東海大相模の優勝が決まった瞬間、完投したエース・小笠原にチームメートが飛びつき歓喜した(撮影/写真部・小林修)

 高校野球100年の記念となった今大会。東海大相模が45年ぶりの優勝を果たした。その決勝の名シーンをプレーバック!

【決勝、準決勝の名シーンはこちら】

◇決勝 東海大相模(神奈川)10‐6仙台育英(宮城)

 東海大相模の優勝が決まった瞬間、完投したエース・小笠原にチームメートが飛びつき歓喜した

 雨上がりの空に、白球が吸い込まれていくようだった。

 同点で迎えた9回表。偶然か、運命か、先頭打者として打席に立ったのは東海大相模のエース・小笠原。強振した初球は、放物線を描き右中間席に入った。これが決勝弾となった。

「わー!!」

 ひときわ大きな歓声が起こるなかホームイン。その裏は、三者凡退に打ち取り、自らの投打で勝負を決めた。試合前、小笠原は「日本一をとるため、つらい思いをしてきた。
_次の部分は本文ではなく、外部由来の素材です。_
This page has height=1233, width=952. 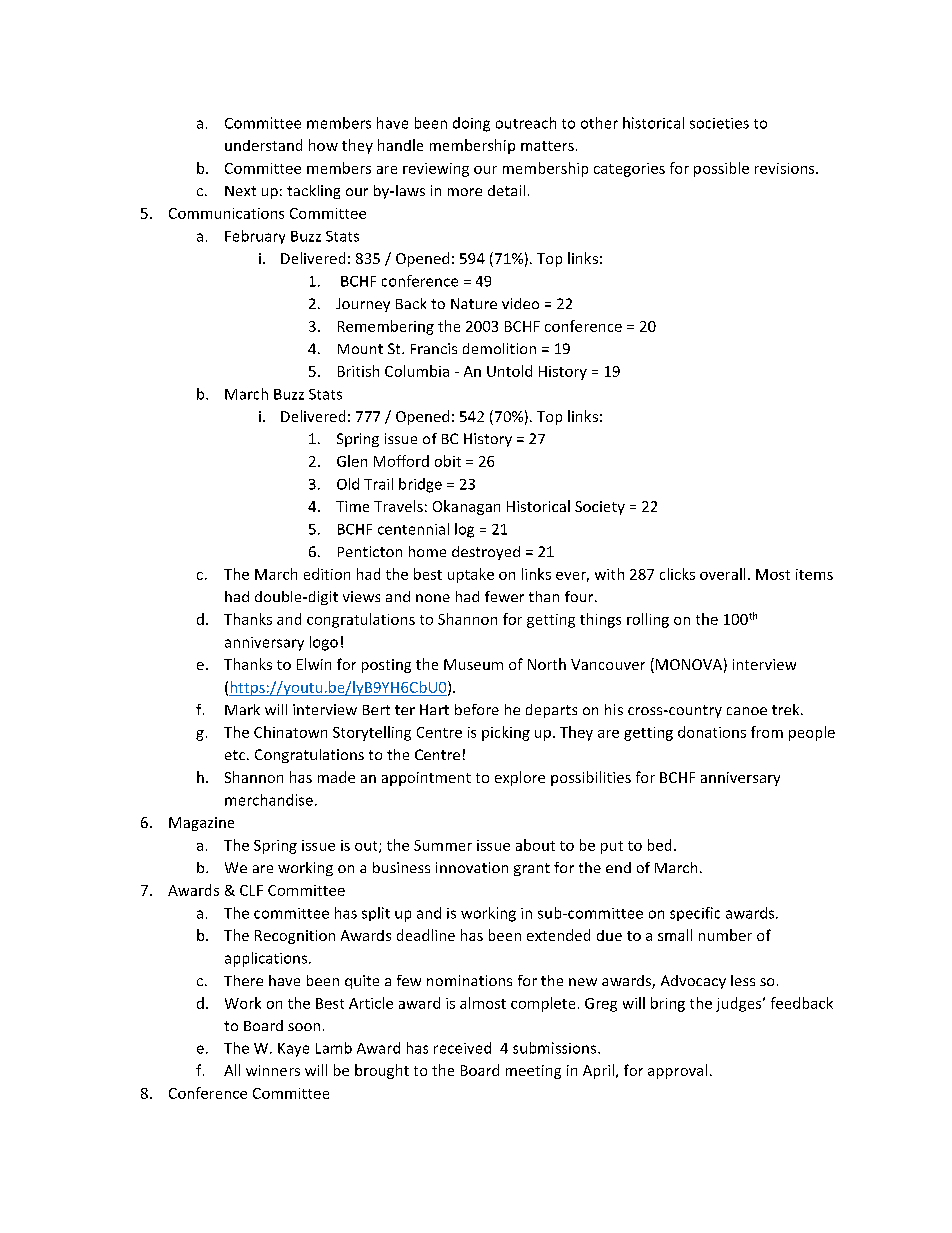 I want to click on edition, so click(x=327, y=574).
これまで楽しい試合なんて一度もなかった」と硬い表情で話していた。だが、最高の仲間と、最大の目標を達成した150キロ左腕は、柔らかな表情でこう言い切った。

「今日は初めて楽しいと思った」

 深紅の優勝旗は、どちらに渡ってもおかしくなかった。東北勢にとっては100年越しの悲願。6‐3で迎えた6回裏、2死満塁で仙台育英の1番・佐藤将が走者一掃の三塁打を放ち同点にして食らいついた。エース・佐藤世も仲間の鼓舞に応え、続く7、8回を無安打に抑えた。ただ、9回、小笠原につかまった。

「野球の怖さを思い知らされた」

 表情に悔いはなかった。

 高校野球100年。優勝校として名を刻んだのは東海大相模。しかし、両校の粘りや熱意は、多くの人の心に刻まれたはずだ。